Are you wondering when you should run switchback experiments (also called time split experiments)? Or maybe you want to learn more about the advantages and disadvantages of switchback experiments? Well then you are in the right place! In this article, we tell you everything you need to know to understand when to use switchback experiments.
We start out by providing a little detail on how switchback experiments are designed. After that, we talk a little more about how switchback experiments are analyzed. Next, we discuss some of the advantages and disadvantages of using switchback experiments. After that, we provide a few examples of scenarios where it is a good idea to run switchback experiments. Finally, we provide a few examples of scenarios where it is not a good idea to use switchback experiments.
How to design switchback experiments?
How are switchback experiments designed? Switchback experimentation is one example of an experimentation technique where you separate individual subjects into groups then broadly apply the same treatment to everyone who is in the same group.

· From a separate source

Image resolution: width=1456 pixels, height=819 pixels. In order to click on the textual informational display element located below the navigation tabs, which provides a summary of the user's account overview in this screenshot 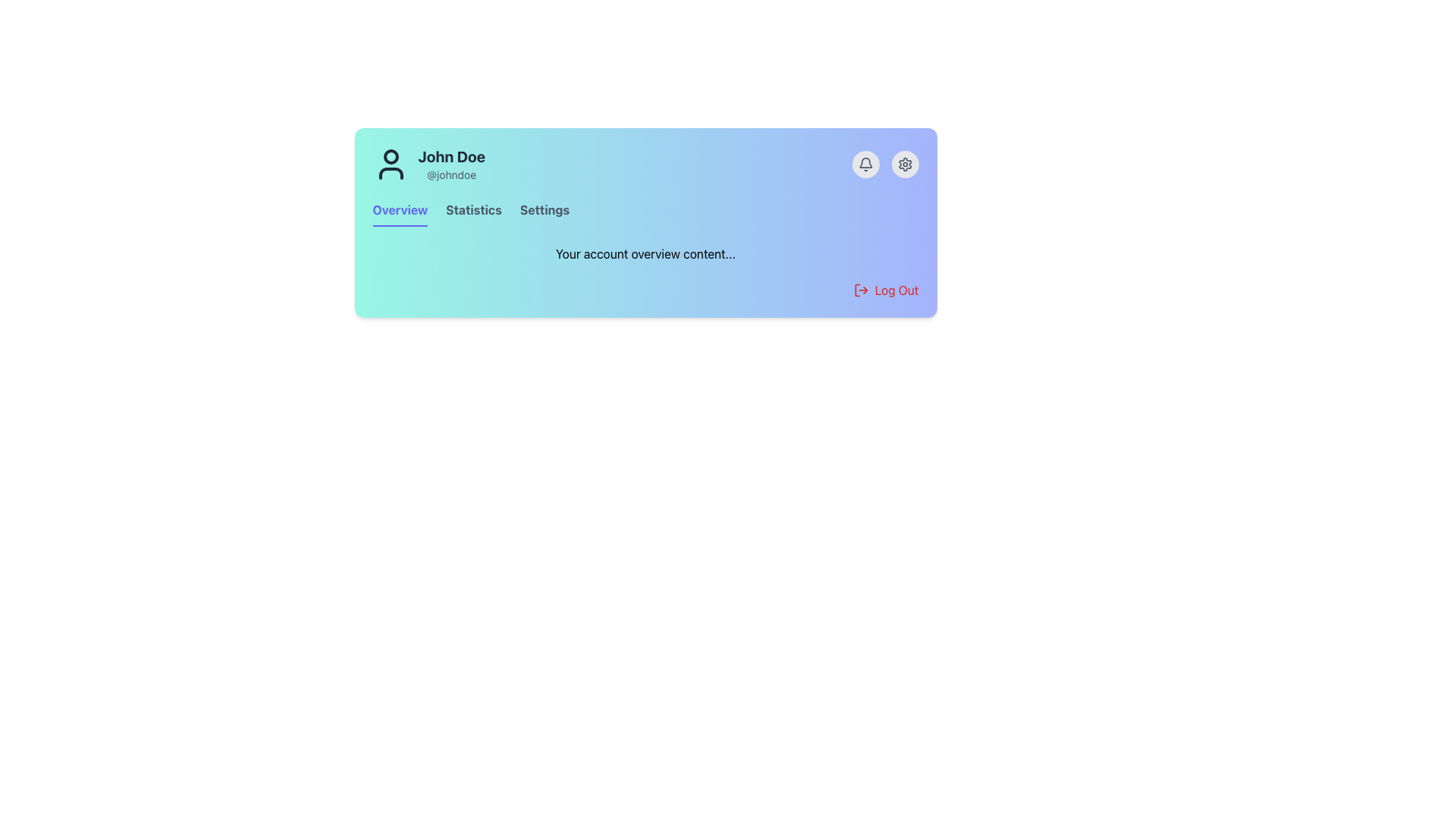, I will do `click(645, 253)`.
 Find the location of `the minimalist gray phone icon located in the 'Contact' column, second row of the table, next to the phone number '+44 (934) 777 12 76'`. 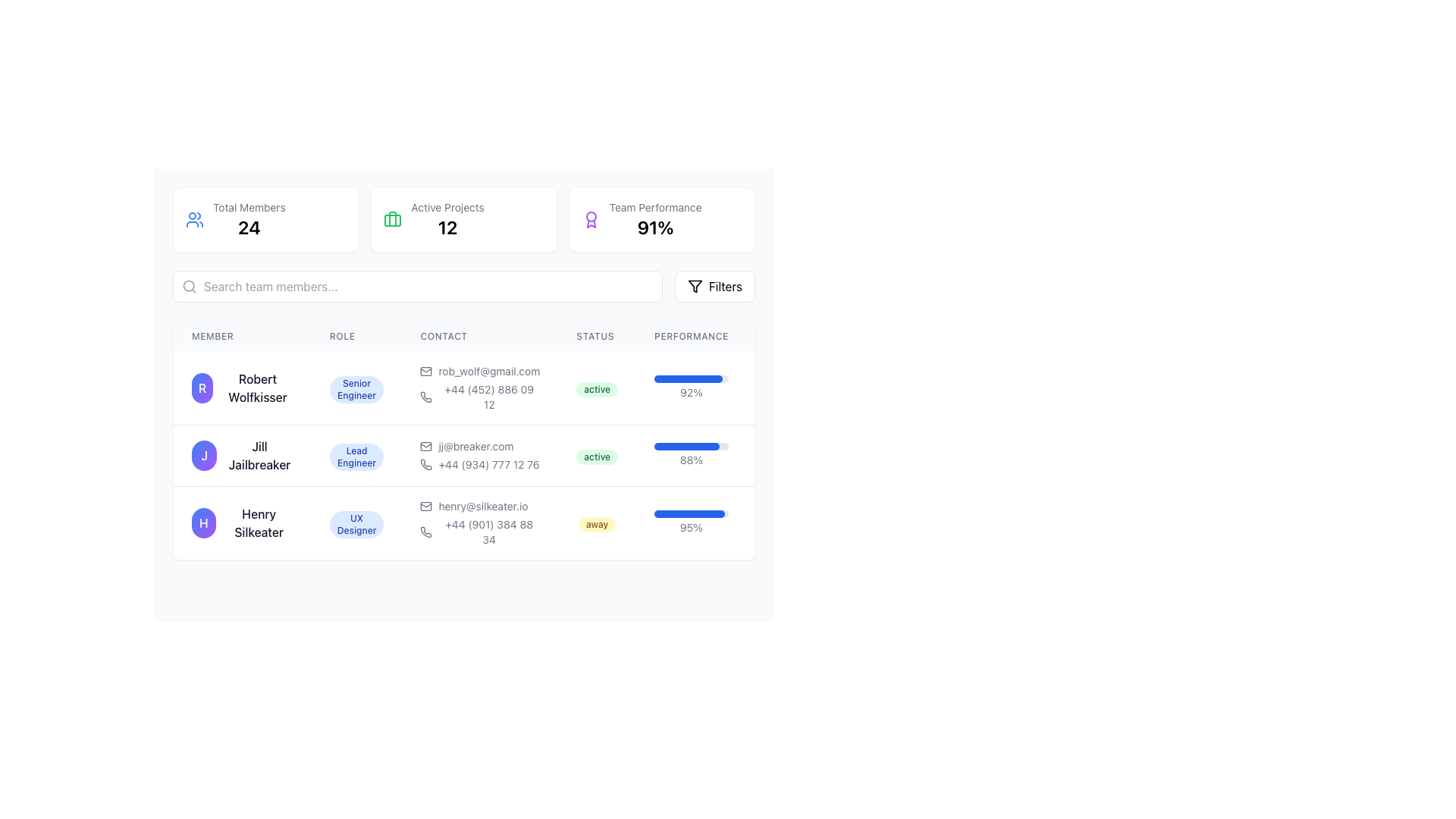

the minimalist gray phone icon located in the 'Contact' column, second row of the table, next to the phone number '+44 (934) 777 12 76' is located at coordinates (425, 464).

This means that the treatment is not randomized at the subject level, but rather the group level.
Groups are carefully chosen so that subjects that have meaningful dependencies on one another, such that the actions of one subject may affect the actions of another, are placed in the same group. This may happen if multiple subjects access a shared pool of resources or if there are complex network effects that govern a subject’s behavior. For example, if you worked at Uber and wanted to run a switchback experiment for a treatment that was applied to riders, you might separate riders into groups based on geographical area. This is because riders who are in the same geographic area access the same pool of drivers, which is a limited resource.
Once subjects are separated into groups, the control treatment and the experimental treatment are sequentially applied to the entire group of subjects for evenly spaced time intervals. To initialize a switchback experiment, you would start out by randomly choosing between the control treatment and the experimental treatment then applying that treatment to the entire group for a given time interval. Once that interval of time is over, then you randomly choose between the control treatment and experimental treatment again and apply that treatment to the entire group for the next interval of time. This generally happens multiple times until both the control treatment and the experimental treatment have been applied to the group for multiple evenly spaced intervals of time.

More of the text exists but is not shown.